Bench Mode vs. Sequence Mode

Comparing Interfaces: Sequence Mode and Bench Mode in APx500

Sequence Mode

APx500 Software Sequence Mode

Bench Mode

APx500 Software Bench Mode

These two modes of operating the APx500 software represent not just two different approaches to how the software is used, but also two different signal processing approaches. Sequence Mode was the original user interface paradigm for the system. We developed it with the goal of making the software easy to use and easy to automate by providing a built-in measurement sequencer and report generator.

We added Bench Mode later. The goal of Bench Mode is to support power users accustomed to having complete control of the measurement hardware, who just want to start the software and immediately get to work. (Little known fact: before we settled on the name “Bench Mode” we initially referred to this as “immediate mode.”) While Bench Mode and Sequence Mode are basically equivalent in terms of measurement functionality, in some cases people have noted subtle differences in measurement results (for example, the THD+N results displayed above are for the same device measured in both Sequence Mode and Bench Mode). Why is that?

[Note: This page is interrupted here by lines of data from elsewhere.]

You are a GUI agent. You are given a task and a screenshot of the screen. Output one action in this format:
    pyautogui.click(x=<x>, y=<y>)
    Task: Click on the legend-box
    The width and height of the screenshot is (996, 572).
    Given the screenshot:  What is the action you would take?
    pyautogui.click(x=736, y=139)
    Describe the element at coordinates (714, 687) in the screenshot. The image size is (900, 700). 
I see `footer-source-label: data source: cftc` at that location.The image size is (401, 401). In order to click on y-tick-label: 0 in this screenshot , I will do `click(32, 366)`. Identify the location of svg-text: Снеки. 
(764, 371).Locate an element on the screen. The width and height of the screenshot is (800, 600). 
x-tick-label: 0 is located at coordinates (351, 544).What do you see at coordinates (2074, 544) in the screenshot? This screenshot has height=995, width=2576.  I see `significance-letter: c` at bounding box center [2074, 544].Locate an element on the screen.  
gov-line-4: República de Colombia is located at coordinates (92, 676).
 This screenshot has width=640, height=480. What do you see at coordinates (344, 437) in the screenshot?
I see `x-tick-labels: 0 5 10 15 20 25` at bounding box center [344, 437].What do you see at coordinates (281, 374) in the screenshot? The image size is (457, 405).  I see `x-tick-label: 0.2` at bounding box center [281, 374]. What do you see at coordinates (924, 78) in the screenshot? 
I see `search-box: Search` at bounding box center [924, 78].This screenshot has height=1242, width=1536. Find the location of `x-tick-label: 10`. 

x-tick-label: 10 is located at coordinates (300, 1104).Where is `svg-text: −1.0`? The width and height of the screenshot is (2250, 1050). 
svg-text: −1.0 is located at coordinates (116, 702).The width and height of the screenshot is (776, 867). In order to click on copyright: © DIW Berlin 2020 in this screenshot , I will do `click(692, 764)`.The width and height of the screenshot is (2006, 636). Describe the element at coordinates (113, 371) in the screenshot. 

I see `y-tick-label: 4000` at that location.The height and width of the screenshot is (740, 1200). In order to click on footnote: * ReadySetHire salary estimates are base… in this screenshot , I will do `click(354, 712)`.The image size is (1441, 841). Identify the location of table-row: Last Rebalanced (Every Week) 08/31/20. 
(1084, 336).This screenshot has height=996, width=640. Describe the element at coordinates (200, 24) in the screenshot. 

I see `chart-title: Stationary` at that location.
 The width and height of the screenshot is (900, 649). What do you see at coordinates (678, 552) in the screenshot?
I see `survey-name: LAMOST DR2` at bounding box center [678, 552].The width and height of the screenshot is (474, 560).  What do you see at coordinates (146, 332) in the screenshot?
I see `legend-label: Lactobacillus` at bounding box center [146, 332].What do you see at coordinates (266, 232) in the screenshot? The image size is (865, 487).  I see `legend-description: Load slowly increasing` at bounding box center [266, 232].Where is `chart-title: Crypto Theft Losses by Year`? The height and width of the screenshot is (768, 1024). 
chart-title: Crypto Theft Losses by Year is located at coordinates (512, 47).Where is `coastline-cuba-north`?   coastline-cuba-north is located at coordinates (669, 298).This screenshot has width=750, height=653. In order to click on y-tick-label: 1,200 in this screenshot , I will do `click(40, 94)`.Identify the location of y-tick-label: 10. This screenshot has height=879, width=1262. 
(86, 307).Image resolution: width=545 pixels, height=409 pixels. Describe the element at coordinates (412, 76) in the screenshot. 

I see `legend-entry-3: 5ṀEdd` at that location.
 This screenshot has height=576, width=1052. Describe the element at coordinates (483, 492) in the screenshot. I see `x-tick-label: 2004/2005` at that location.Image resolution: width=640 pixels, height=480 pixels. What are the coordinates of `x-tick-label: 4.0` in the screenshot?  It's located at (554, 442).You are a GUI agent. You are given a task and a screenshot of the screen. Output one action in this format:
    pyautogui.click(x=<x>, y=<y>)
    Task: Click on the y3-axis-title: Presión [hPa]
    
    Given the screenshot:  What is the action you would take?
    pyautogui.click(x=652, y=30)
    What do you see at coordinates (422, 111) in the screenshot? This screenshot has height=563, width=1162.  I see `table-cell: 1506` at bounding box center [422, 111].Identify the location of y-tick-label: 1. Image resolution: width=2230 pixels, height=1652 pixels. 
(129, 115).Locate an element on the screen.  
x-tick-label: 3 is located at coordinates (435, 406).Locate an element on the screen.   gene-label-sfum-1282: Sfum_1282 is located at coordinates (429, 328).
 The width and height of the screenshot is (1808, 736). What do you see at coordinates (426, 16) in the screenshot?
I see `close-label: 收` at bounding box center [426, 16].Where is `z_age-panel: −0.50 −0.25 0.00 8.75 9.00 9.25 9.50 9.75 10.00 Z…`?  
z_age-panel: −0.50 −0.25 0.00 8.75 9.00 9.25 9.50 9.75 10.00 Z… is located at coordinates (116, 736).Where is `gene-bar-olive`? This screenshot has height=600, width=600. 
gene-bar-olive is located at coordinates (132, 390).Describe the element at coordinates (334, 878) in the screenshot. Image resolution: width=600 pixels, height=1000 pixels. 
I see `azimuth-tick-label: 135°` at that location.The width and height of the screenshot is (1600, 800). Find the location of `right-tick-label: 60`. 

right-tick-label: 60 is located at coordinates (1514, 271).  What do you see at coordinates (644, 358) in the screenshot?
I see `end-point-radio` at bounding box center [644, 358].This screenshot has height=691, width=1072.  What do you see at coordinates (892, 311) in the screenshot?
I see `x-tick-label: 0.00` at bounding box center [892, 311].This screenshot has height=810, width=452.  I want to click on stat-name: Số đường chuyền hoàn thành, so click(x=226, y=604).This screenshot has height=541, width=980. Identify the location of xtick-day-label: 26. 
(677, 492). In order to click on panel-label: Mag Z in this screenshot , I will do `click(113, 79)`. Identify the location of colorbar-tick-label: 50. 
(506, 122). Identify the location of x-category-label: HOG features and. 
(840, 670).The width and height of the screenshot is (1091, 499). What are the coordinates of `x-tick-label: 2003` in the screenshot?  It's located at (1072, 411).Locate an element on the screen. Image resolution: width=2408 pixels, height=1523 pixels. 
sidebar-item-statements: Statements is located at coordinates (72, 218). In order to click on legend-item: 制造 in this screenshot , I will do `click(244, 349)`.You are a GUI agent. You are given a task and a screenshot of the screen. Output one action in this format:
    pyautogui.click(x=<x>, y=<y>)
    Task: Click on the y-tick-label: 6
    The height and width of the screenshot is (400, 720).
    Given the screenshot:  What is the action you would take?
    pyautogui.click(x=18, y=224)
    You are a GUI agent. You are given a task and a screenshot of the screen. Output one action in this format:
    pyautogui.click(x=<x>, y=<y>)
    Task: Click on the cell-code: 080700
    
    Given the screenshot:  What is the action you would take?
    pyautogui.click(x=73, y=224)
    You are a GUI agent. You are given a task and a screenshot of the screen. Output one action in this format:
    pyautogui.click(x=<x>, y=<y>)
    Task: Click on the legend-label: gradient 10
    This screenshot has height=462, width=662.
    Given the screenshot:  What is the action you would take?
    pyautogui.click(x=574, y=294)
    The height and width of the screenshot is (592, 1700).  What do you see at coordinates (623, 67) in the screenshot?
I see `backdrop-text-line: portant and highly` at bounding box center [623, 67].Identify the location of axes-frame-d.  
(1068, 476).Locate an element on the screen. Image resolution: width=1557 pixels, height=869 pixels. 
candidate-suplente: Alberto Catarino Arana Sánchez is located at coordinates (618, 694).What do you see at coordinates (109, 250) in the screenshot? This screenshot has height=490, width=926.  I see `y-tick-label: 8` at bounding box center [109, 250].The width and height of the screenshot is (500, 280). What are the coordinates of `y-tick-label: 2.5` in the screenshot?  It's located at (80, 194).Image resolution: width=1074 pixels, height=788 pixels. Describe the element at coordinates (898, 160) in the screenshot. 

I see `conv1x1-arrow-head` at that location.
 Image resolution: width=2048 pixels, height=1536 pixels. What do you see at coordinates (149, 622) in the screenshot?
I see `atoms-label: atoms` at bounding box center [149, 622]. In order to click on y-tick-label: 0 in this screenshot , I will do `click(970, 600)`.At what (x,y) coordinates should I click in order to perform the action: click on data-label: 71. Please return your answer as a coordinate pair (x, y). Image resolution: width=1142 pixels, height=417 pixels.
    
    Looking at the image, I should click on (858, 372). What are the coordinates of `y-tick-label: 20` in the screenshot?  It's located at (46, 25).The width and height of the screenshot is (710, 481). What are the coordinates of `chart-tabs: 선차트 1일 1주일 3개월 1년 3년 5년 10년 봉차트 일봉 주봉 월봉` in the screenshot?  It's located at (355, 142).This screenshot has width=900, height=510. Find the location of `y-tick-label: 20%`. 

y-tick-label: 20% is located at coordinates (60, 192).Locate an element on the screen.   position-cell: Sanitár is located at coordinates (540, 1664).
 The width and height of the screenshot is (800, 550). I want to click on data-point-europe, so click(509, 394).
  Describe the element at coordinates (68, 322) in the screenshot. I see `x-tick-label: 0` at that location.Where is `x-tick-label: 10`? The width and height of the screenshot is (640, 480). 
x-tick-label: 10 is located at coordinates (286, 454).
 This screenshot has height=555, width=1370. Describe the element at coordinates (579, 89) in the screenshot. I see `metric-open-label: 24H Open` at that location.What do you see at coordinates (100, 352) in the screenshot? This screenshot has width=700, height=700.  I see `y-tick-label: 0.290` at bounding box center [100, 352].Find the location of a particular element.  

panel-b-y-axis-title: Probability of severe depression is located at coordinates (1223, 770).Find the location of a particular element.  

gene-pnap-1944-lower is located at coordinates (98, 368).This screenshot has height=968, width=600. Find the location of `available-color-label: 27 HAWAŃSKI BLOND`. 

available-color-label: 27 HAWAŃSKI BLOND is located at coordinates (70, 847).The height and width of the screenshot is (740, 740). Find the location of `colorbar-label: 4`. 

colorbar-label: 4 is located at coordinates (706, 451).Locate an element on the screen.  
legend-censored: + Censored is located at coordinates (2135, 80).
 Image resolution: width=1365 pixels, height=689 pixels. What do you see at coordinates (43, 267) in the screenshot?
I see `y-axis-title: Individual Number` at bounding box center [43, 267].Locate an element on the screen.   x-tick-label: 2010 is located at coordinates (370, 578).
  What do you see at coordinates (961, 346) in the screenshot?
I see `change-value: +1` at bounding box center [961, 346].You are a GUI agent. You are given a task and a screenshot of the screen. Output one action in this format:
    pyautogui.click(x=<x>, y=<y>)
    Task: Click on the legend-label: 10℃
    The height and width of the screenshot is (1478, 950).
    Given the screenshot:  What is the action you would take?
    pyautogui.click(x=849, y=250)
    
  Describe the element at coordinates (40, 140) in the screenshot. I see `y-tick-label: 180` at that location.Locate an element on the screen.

Bench Mode and Sequence Mode fundamentally process audio samples differently. In Sequence Mode most audio measurements are the result of frequency domain processing. That is, audio data is acquired, a Fourier transform is applied, and then results are extracted by summing and dividing FFT bins as appropriate. In Bench Mode the audio measurements are generally the result of time domain algorithms. That is, calculations are carried out on the raw instantaneous audio samples coming from the analog to digital converters in our analyzers.

For example, in Sequence Mode RMS level is calculated by acquiring audio samples and converting them to the frequency domain representation via a Fourier transform. Bins are then selected according to the measurement passband and then an RSS (square-root-of-the-sum-of-squares) summation is performed in order to arrive at the final RMS level result. In Bench Mode, by contrast, RMS level is calculated by simply making Root-Mean-Square calculations directly on the audio samples. Filters in Bench Mode are similarly implemented in the time-domain by calculations directly on the stream of audio samples.

First, to be clear, the above is not universally true in either mode. In Sequence Mode many filters are implemented in the time domain and some measurements such as Quasi Peak Noise can only be returned via time domain-based signal processing. Likewise, in Bench Mode the signal spectrum is provided by a Fourier transform of the time domain signal into the frequency domain.

However, this fundamental difference in underlying signal processing can result in situations where a measurement result might be slightly different depending on whether the measurement is made in Bench Mode or Sequence Mode. Neither result is necessarily right or wrong, but rather it exposes subtle differences in the underlying signal processing.